Dixmyth Ave. Realignment

[All photos this section April 20, 2006 by Jake Mecklenborg]

Dixmyth Ave., one of Cincinnati's more eccentric hillside avenues, is being rerouted to make room for expansion of Good Samaritan Hospital and to allow for safer travel between Martin Luther King Drive and Clifton Ave. In the 1970's the wide cross-town boulevard today known as Martin Luther King Drive connected and widened existing streets to form a continuous 4+ lane boulevard. New paths were also blazed through Burnett Woods, near MLK's eastern terminus with Madison Ave., and west of Clifton Ave., south of Good Samaritan Hospital. Through traffic was rerouted onto MLK so that what remained of Dixmyth Ave. functioned as a side street and the hospital's back door.

Although a minor project as compared to the widening of Liberty St., Linn St., the construction of Martin Luther King Drive, and numerous other projects around the city, the Dixmyth Ave. realignment represents another example of hospitals, universities, and other institutions demolishing their surroundings for expansion purposes. Quite often, the expansions are made primarily to build new parking lots and garages, more so than to expand core facilities. Approximately 30 homes have or will be demolished for this project.


 

Dixmyth Ave. meets Clifton Ave. at this odd angle. Dixmyth likely predated both Clifton Ave. and Burnett Woods.


Looking west.


Looking east.


Another east view.


Near the intersection with Martin Luther King Drive.


This garage and Plymouth await the bulldozers.


One of the four remaining houses awaiting demolition.


Two houses awaiting demolition.


This house, facing Clifton Ave., is the subject of the article below.

 

Widow to be forced from home
Court sides with city on street upgrades
BY GREGORY KORTE | ENQUIRER STAFF WRITER

The city of Cincinnati has the right to take the home of an 80-year-old Clifton resident to move Dixmyth Avenue, north of Good Samaritan Hospital, a magistrate ruled Tuesday.

That means Emma Dimasi, the widow who's lived at Dixmyth and Clifton avenues since 1959, could be forced from her home as soon as Saturday.

Hamilton County Common Pleas Magistrate Richard A. Bernat ruled in an eight-page decision that the city "did not commit fraud, act in bad faith, or abuse its discretion" in using eminent domain to take properties on Dixmyth Avenue.

Dimasi's lawyer and son, Vincent A. Dimasi, said he would file an objection to the decision with Common Pleas Judge Melba B. Marsh, who can overrule Bernat's ruling.

He said his mother has no immediate plans to pack her bags - but knows the case isn't going her way.

"She tends to worry a lot, but I'm trying to get her used to this as much as I can," he said.

A year ago, the city's taking of Mrs. Dimasi's house might have passed without much notice.

But the U.S. Supreme Court's decision in a landmark eminent domain case last year - and a similar Norwood case pending in the Ohio Supreme Court - has made the government's power to take property a hot legal topic.

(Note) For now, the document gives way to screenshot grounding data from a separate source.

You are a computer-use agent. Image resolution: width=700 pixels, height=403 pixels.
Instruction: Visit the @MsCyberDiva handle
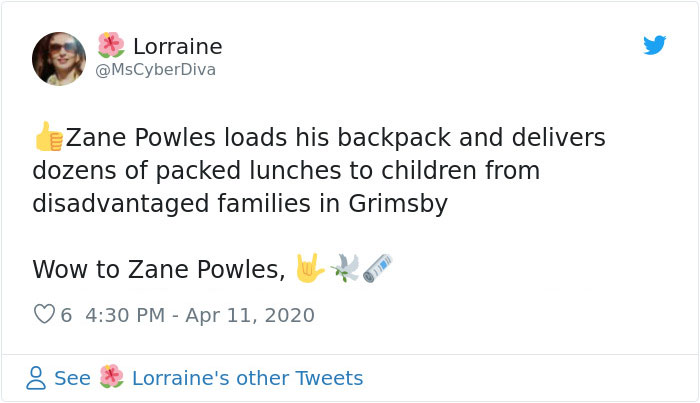(155, 70)
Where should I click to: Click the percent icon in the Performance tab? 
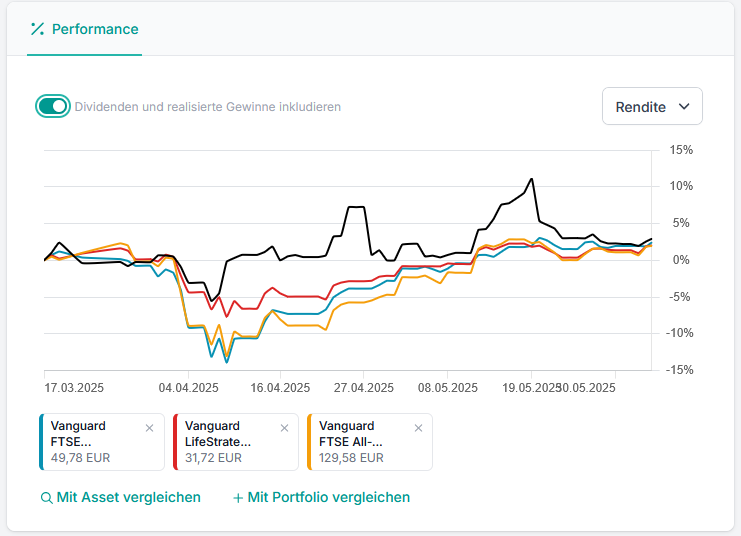[37, 29]
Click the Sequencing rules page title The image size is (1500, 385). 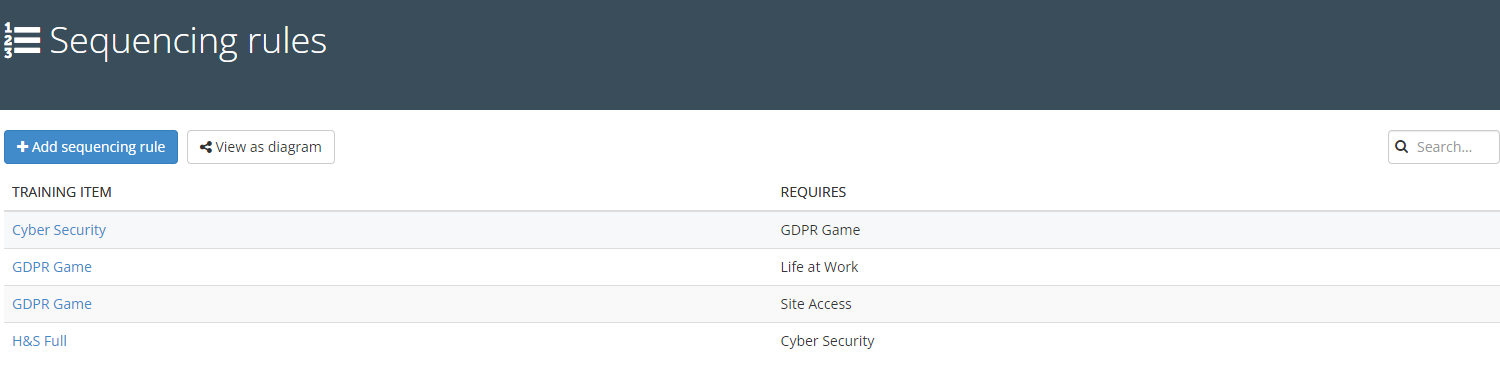click(x=188, y=41)
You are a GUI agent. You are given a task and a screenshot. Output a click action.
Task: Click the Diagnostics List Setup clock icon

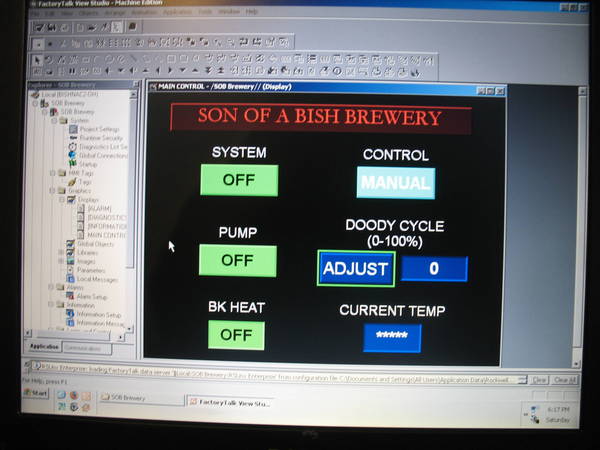point(72,147)
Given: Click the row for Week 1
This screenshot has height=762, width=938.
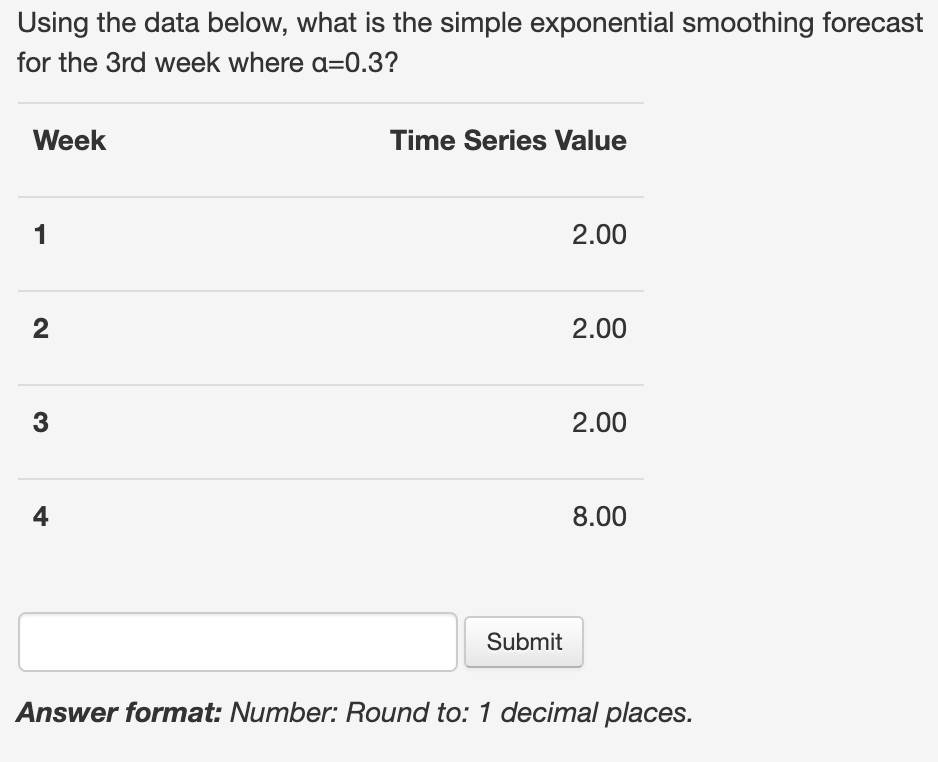Looking at the screenshot, I should (x=330, y=235).
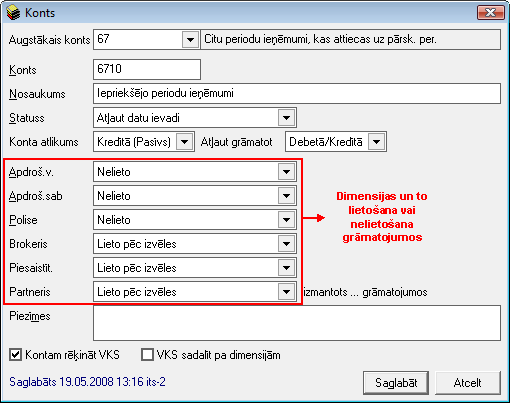This screenshot has width=510, height=403.
Task: Open the Piesaistīt. dropdown arrow
Action: (286, 268)
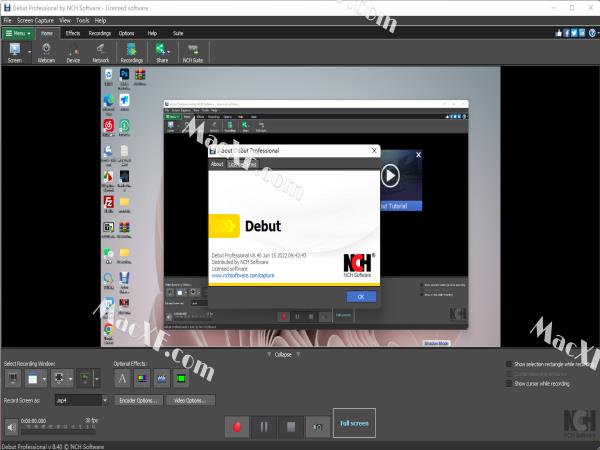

Vincent Dimasi, who also owns rental property being taken by the city, argued that the Dixmyth project wasn't much different from the Norwood shopping center that led to the relocation of 70 property owners.

The city really wants his mother's property to facilitate the $122 million expansion of Good Samaritan Hospital, Dimasi said, and that makes the taking illegal under a year-long moratorium on eminent domain for private development. Gov. Bob Taft signed the ban into law last year as a reaction to a U.S. Supreme Court decision, while state lawmakers study the issue.

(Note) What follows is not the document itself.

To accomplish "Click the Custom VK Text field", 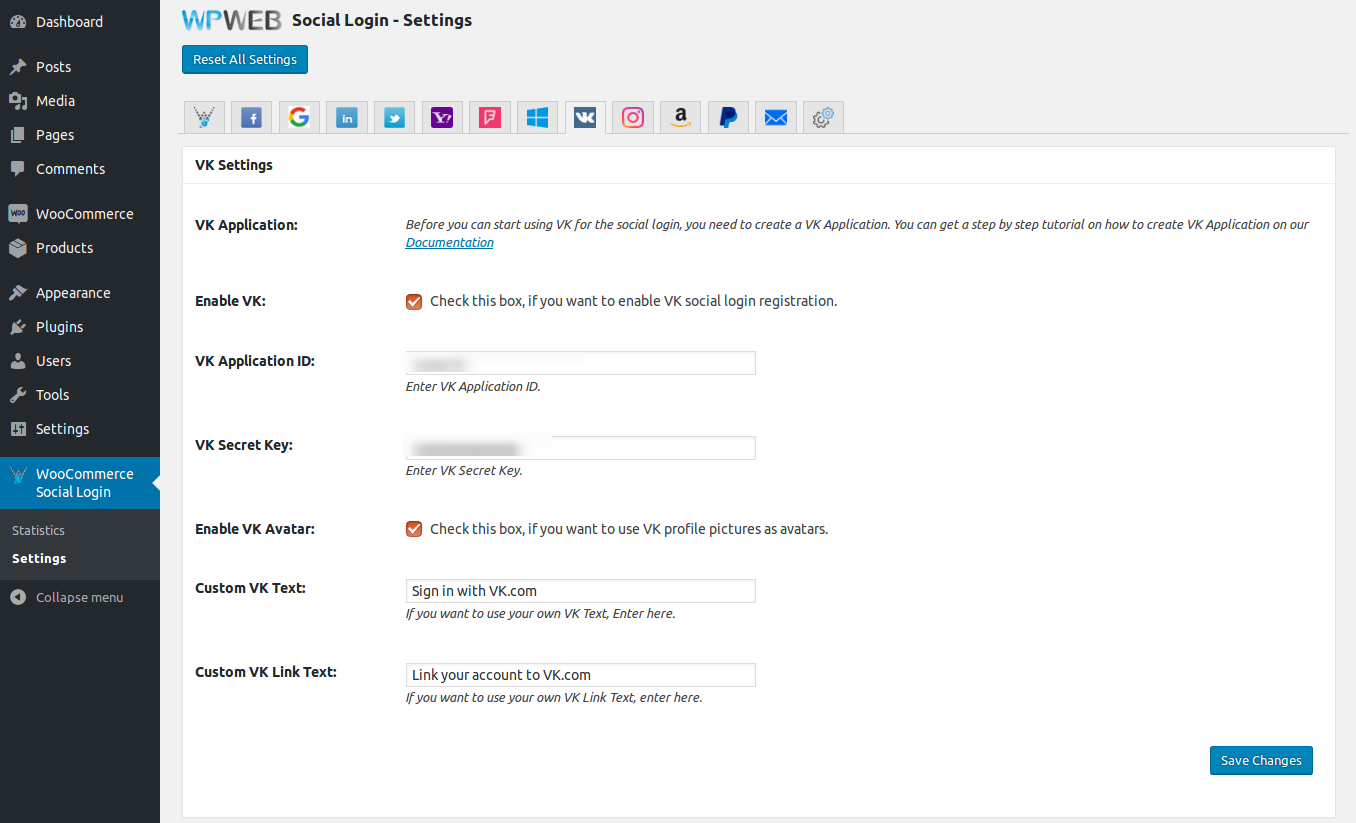I will point(580,591).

But the magistrate failed to get that far, relegating the significance of the moratorium to a footnote in his decision.

Even though the road project will benefit Good Samaritan - which can buy any unused land back from the city for $1 - the magistrate noted that "all roadway projects involve the transfer of at least some real property between public and private entities."

Under state law, a city can take possession of a property taken by eminent domain 60 days after serving the owner with papers. Those 60 days are up Saturday.

The $4 million road project is under construction, and city lawyers said they're not sure whether they can give much leeway on the Saturday deadline but promised to give the Dimasis as much notice as possible.

"We will be as sensitive to Mrs. Dimasi's needs as much as possible - as we have been already," Geri Hernandez Geiler, an assistant city solicitor, said.

Dimasi has asked for a restraining order to block city contractors from coming onto the properties, saying the city has used "heavy-handed intimidation" to try to force him and his mother out.

Two weeks ago, Dimasi said the city sent salvage crews who literally broke into his house - cutting through a window to reach a deadbolt lock inside - in order to remove a stained glass window.

Three weeks before that, the city placed an 8-foot sign reading "Dixmyth Relocation Project" in Mrs. Dimasi's front yard.

City lawyers admit both incidents happened but blamed them on a lack of communication.